● Task brief: Without changing anything, reproduce every record below.

● Recorded data:
━━━━━━━━━━━━━━━━
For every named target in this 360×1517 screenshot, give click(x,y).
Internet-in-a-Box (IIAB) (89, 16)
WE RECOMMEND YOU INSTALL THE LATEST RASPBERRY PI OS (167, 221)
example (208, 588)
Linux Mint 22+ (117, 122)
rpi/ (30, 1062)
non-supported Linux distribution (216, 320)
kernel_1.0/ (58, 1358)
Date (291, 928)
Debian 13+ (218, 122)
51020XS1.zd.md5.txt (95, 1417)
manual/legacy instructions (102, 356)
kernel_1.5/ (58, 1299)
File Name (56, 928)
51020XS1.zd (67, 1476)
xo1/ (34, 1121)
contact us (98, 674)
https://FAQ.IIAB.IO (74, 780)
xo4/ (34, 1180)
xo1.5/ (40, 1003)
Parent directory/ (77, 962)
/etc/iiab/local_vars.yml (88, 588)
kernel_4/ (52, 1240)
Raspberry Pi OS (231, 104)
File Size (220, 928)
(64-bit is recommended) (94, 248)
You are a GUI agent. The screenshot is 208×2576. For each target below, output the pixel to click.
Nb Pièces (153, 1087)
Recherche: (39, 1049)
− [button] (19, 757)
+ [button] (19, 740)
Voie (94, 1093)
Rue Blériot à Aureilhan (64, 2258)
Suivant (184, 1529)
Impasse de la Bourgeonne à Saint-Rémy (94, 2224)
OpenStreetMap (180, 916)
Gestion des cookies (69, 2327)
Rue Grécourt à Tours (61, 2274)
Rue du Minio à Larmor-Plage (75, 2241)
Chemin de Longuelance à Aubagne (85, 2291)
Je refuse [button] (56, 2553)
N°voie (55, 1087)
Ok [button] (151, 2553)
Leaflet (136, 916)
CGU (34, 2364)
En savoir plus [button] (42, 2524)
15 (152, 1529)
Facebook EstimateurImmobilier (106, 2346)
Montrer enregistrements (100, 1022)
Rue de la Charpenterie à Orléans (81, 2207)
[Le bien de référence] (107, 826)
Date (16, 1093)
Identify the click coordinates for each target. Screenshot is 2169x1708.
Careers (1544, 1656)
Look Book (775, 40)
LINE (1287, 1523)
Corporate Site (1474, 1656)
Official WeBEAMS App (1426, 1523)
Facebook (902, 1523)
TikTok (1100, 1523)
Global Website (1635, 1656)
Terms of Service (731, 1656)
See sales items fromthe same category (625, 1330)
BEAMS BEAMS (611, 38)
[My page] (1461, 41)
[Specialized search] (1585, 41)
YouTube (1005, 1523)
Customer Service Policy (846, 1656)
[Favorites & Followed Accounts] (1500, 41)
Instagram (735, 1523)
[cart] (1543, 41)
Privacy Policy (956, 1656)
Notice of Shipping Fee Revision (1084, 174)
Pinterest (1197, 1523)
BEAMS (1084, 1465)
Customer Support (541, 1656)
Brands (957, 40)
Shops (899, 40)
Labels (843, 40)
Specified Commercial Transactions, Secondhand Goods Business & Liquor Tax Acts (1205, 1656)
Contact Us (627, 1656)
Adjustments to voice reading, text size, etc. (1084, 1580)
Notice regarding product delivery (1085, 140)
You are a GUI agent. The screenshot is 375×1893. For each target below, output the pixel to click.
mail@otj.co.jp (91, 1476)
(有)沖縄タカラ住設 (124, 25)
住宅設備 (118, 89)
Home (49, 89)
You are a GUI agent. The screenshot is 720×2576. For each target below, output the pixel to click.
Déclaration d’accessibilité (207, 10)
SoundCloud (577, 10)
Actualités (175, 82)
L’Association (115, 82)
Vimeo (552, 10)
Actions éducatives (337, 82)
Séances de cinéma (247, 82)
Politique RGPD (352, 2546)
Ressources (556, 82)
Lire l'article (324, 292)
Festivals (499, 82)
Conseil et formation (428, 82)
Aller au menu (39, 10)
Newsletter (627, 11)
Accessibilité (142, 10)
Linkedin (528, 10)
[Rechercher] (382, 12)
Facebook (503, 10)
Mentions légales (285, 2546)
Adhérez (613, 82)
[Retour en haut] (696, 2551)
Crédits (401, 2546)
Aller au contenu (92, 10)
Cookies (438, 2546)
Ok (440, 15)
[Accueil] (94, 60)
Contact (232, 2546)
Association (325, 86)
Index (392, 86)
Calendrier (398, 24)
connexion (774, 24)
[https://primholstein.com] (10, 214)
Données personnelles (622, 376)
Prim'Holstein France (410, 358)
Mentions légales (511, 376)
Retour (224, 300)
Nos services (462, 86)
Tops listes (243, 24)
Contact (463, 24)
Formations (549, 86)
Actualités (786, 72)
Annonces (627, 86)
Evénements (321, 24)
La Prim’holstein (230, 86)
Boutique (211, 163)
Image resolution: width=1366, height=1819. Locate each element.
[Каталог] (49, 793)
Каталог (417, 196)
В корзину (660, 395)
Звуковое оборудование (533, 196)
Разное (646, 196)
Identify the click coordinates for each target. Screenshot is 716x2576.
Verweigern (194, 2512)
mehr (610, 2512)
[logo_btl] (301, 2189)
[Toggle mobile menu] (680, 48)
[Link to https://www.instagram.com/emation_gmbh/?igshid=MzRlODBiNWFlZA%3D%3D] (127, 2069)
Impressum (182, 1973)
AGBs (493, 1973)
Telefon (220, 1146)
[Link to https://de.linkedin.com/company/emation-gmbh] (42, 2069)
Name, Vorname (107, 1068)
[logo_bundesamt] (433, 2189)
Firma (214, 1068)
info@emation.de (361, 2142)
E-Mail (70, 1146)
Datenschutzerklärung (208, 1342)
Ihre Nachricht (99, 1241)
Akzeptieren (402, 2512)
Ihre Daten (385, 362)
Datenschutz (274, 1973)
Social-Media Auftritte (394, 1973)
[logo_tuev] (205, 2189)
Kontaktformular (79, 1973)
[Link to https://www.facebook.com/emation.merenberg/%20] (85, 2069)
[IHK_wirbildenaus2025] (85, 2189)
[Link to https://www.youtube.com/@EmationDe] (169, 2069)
━━━━━━━━━━━━━━━━
● Task output:
For every named target in this 360×1517 screenshot, give click(x,y).
Internet-in-a-Box (IIAB) (89, 16)
WE RECOMMEND YOU INSTALL THE LATEST RASPBERRY PI OS (167, 221)
example (208, 588)
Linux Mint 22+ (117, 122)
rpi/ (30, 1062)
non-supported Linux distribution (216, 320)
kernel_1.0/ (58, 1358)
Date (291, 928)
Debian 13+ (218, 122)
51020XS1.zd.md5.txt (95, 1417)
manual/legacy instructions (102, 356)
kernel_1.5/ (58, 1299)
File Name (56, 928)
51020XS1.zd (67, 1476)
xo1/ (34, 1121)
contact us (98, 674)
https://FAQ.IIAB.IO (74, 780)
xo4/ (34, 1180)
xo1.5/ (40, 1003)
Parent directory/ (77, 962)
/etc/iiab/local_vars.yml (88, 588)
kernel_4/ (52, 1240)
Raspberry Pi OS (231, 104)
File Size (220, 928)
(64-bit is recommended) (94, 248)
You are a GUI agent. The screenshot is 208×2576. For each target below, output the pixel to click.
Nb Pièces (153, 1087)
Recherche: (39, 1049)
− [button] (19, 757)
+ [button] (19, 740)
Voie (94, 1093)
Rue Blériot à Aureilhan (64, 2258)
Suivant (184, 1529)
Impasse de la Bourgeonne à Saint-Rémy (94, 2224)
OpenStreetMap (180, 916)
Gestion des cookies (69, 2327)
Rue Grécourt à Tours (61, 2274)
Rue du Minio à Larmor-Plage (75, 2241)
Chemin de Longuelance à Aubagne (85, 2291)
Je refuse [button] (56, 2553)
N°voie (55, 1087)
Ok [button] (151, 2553)
Leaflet (136, 916)
CGU (34, 2364)
En savoir plus [button] (42, 2524)
15 (152, 1529)
Facebook EstimateurImmobilier (106, 2346)
Montrer enregistrements (100, 1022)
Rue de la Charpenterie à Orléans (81, 2207)
[Le bien de référence] (107, 826)
Date (16, 1093)
Identify the click coordinates for each target. Screenshot is 2169x1708.
Careers (1544, 1656)
Look Book (775, 40)
LINE (1287, 1523)
Corporate Site (1474, 1656)
Official WeBEAMS App (1426, 1523)
Facebook (902, 1523)
TikTok (1100, 1523)
Global Website (1635, 1656)
Terms of Service (731, 1656)
See sales items fromthe same category (625, 1330)
BEAMS BEAMS (611, 38)
[My page] (1461, 41)
[Specialized search] (1585, 41)
YouTube (1005, 1523)
Customer Service Policy (846, 1656)
[Favorites & Followed Accounts] (1500, 41)
Instagram (735, 1523)
[cart] (1543, 41)
Privacy Policy (956, 1656)
Notice of Shipping Fee Revision (1084, 174)
Pinterest (1197, 1523)
BEAMS (1084, 1465)
Customer Support (541, 1656)
Brands (957, 40)
Shops (899, 40)
Labels (843, 40)
Specified Commercial Transactions, Secondhand Goods Business & Liquor Tax Acts (1205, 1656)
Contact Us (627, 1656)
Adjustments to voice reading, text size, etc. (1084, 1580)
Notice regarding product delivery (1085, 140)
You are a GUI agent. The screenshot is 375×1893. For each target below, output the pixel to click.
mail@otj.co.jp (91, 1476)
(有)沖縄タカラ住設 (124, 25)
住宅設備 (118, 89)
Home (49, 89)
You are a GUI agent. The screenshot is 720×2576. For each target below, output the pixel to click.
Déclaration d’accessibilité (207, 10)
SoundCloud (577, 10)
Actualités (175, 82)
L’Association (115, 82)
Vimeo (552, 10)
Actions éducatives (337, 82)
Séances de cinéma (247, 82)
Politique RGPD (352, 2546)
Ressources (556, 82)
Lire l'article (324, 292)
Festivals (499, 82)
Conseil et formation (428, 82)
Aller au menu (39, 10)
Newsletter (627, 11)
Accessibilité (142, 10)
Linkedin (528, 10)
[Rechercher] (382, 12)
Facebook (503, 10)
Mentions légales (285, 2546)
Adhérez (613, 82)
[Retour en haut] (696, 2551)
Crédits (401, 2546)
Aller au contenu (92, 10)
Cookies (438, 2546)
Ok (440, 15)
[Accueil] (94, 60)
Contact (232, 2546)
Association (325, 86)
Index (392, 86)
Calendrier (398, 24)
connexion (774, 24)
[https://primholstein.com] (10, 214)
Données personnelles (622, 376)
Prim'Holstein France (410, 358)
Mentions légales (511, 376)
Retour (224, 300)
Nos services (462, 86)
Tops listes (243, 24)
Contact (463, 24)
Formations (549, 86)
Actualités (786, 72)
Annonces (627, 86)
Evénements (321, 24)
La Prim’holstein (230, 86)
Boutique (211, 163)
Image resolution: width=1366, height=1819. Locate each element.
[Каталог] (49, 793)
Каталог (417, 196)
В корзину (660, 395)
Звуковое оборудование (533, 196)
Разное (646, 196)
Identify the click coordinates for each target. Screenshot is 716x2576.
Verweigern (194, 2512)
mehr (610, 2512)
[logo_btl] (301, 2189)
[Toggle mobile menu] (680, 48)
[Link to https://www.instagram.com/emation_gmbh/?igshid=MzRlODBiNWFlZA%3D%3D] (127, 2069)
Impressum (182, 1973)
AGBs (493, 1973)
Telefon (220, 1146)
[Link to https://de.linkedin.com/company/emation-gmbh] (42, 2069)
Name, Vorname (107, 1068)
[logo_bundesamt] (433, 2189)
Firma (214, 1068)
info@emation.de (361, 2142)
E-Mail (70, 1146)
Datenschutzerklärung (208, 1342)
Ihre Nachricht (99, 1241)
Akzeptieren (402, 2512)
Ihre Daten (385, 362)
Datenschutz (274, 1973)
Social-Media Auftritte (394, 1973)
[logo_tuev] (205, 2189)
Kontaktformular (79, 1973)
[Link to https://www.facebook.com/emation.merenberg/%20] (85, 2069)
[IHK_wirbildenaus2025] (85, 2189)
[Link to https://www.youtube.com/@EmationDe] (169, 2069)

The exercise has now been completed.